As a general guideline, chalks, charcoal and pastels are great for when you want paper textures to show through. Oils, pastels and gouache are terrific for pictures that look very painterly. Try blenders for making very smooth, soft images and sponges for highly textured images.
The naming of the individual brushes also gives a good guide. Brushes with bristle in their names will show the bristle clearly, and greasy and smeary do what their names imply, while flat, round, square or calligraphic describe their shapes.
ADDING PAPER TEXTURE TO A FINISHED IMAGE
Often, a finished painting, particularly one made using an oil brush, will look really good when printed on a canvas, but this can be expensive. An alternative way to achieve that look is to apply a paper texture to the image. Open the Paper Panels (Window > Paper Panels > Papers), click the small thumbnail, and select the Artists Canvas from the list.

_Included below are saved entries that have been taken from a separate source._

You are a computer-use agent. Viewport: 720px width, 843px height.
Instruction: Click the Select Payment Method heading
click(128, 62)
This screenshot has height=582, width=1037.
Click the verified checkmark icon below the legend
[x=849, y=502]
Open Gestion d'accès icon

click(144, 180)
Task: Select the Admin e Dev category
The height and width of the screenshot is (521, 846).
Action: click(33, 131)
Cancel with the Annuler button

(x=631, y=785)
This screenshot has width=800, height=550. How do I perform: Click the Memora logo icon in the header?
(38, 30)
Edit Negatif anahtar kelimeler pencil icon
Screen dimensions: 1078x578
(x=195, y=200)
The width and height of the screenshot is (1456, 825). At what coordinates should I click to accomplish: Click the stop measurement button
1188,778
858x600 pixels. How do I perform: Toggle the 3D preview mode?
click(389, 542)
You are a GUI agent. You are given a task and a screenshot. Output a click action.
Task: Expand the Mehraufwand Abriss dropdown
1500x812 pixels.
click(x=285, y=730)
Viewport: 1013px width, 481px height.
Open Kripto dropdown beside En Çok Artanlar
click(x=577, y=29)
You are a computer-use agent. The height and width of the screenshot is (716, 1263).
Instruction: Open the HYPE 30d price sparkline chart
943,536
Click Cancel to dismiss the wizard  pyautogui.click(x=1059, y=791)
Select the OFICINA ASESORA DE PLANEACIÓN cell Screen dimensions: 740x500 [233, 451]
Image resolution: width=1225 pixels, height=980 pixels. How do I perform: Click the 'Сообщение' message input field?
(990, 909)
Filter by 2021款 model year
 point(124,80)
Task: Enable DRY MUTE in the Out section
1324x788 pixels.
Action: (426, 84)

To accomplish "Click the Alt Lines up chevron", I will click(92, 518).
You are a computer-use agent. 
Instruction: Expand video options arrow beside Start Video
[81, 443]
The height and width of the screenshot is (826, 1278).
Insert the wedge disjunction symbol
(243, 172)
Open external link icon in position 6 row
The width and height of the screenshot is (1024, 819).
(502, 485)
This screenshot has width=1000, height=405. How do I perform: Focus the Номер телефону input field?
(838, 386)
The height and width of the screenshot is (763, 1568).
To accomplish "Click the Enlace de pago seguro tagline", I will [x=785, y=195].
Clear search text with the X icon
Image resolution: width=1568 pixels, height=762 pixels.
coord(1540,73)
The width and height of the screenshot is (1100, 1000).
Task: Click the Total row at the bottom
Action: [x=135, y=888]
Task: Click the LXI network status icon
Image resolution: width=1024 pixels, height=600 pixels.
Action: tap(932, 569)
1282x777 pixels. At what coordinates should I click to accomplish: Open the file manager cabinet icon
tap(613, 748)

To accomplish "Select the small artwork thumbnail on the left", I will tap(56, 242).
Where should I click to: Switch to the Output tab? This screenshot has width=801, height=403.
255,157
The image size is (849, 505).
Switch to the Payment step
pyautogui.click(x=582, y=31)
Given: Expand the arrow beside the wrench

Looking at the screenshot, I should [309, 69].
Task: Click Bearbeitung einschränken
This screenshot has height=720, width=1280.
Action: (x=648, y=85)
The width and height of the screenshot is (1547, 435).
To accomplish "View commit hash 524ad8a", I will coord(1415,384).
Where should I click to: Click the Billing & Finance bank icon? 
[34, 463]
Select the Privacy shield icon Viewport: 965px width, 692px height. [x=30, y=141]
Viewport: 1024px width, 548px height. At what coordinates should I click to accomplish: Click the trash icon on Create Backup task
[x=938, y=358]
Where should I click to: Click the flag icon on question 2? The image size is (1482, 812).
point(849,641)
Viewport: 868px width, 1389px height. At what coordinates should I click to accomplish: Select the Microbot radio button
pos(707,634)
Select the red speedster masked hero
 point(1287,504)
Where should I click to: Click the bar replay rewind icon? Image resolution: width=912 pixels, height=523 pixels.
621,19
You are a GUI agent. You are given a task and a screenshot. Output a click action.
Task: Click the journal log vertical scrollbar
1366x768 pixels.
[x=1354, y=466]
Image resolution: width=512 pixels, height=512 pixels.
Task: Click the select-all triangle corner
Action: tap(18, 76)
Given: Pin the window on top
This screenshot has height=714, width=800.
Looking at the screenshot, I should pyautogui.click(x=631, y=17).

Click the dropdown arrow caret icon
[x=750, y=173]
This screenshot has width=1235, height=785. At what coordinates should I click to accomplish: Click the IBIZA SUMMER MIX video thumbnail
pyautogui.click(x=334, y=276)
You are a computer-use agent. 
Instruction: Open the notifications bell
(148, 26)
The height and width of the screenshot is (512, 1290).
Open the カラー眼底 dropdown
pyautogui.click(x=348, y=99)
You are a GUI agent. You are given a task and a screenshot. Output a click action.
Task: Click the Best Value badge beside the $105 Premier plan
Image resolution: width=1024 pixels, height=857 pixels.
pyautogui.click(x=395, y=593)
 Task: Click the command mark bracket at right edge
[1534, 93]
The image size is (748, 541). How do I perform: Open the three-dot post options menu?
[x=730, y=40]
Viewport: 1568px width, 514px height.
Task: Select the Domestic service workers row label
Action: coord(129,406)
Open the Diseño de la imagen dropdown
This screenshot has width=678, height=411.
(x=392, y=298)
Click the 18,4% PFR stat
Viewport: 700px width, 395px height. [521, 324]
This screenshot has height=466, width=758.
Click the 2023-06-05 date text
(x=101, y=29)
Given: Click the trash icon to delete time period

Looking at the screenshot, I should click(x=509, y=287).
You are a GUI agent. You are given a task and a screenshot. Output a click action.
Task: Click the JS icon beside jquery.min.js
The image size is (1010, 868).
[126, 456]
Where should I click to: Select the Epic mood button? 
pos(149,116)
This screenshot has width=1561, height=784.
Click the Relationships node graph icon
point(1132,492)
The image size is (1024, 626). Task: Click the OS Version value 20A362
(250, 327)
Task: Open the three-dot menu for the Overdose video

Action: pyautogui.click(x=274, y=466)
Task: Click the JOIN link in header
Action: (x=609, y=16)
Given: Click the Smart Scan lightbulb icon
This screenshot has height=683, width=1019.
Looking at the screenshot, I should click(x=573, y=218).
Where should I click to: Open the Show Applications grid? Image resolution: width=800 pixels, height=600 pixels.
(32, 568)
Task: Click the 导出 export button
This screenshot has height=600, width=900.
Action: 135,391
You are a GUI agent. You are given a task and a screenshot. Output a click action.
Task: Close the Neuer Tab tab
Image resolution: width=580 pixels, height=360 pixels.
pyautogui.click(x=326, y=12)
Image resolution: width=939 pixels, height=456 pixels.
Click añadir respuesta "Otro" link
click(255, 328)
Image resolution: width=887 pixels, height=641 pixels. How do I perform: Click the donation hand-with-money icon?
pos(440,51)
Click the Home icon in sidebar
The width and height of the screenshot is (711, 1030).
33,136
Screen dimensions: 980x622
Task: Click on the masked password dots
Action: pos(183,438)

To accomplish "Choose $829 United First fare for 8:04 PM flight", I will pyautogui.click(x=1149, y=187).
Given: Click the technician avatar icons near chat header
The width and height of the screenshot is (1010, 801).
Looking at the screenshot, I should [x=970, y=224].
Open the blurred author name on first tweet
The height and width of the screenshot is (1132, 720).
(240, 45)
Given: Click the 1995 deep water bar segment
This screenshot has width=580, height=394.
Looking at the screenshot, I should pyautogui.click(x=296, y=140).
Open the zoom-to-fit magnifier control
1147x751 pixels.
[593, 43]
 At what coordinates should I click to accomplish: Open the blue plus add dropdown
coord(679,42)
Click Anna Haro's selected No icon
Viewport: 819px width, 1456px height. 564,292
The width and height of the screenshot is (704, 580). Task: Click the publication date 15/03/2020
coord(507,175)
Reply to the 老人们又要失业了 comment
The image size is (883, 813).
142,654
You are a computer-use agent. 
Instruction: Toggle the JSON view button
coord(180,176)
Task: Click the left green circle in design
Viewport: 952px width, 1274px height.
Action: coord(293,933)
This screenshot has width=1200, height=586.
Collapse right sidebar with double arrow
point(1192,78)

Using the final picture from the example above, go to Effects > Surface Texture > Apply Surface Texture, which allows you to choose a variety of textures. Select Paper in the top box, and you'll see the texture has been applied to your picture in the preview. Before you press OK, try a few other papers; you can change the paper while the dialog box is still open. Return to the Artists Canvas, and press OK to add the texture. You'll need to view the picture at a larger size, preferably 100%, to see the texture properly. This is a great way to add a texture to your finished picture.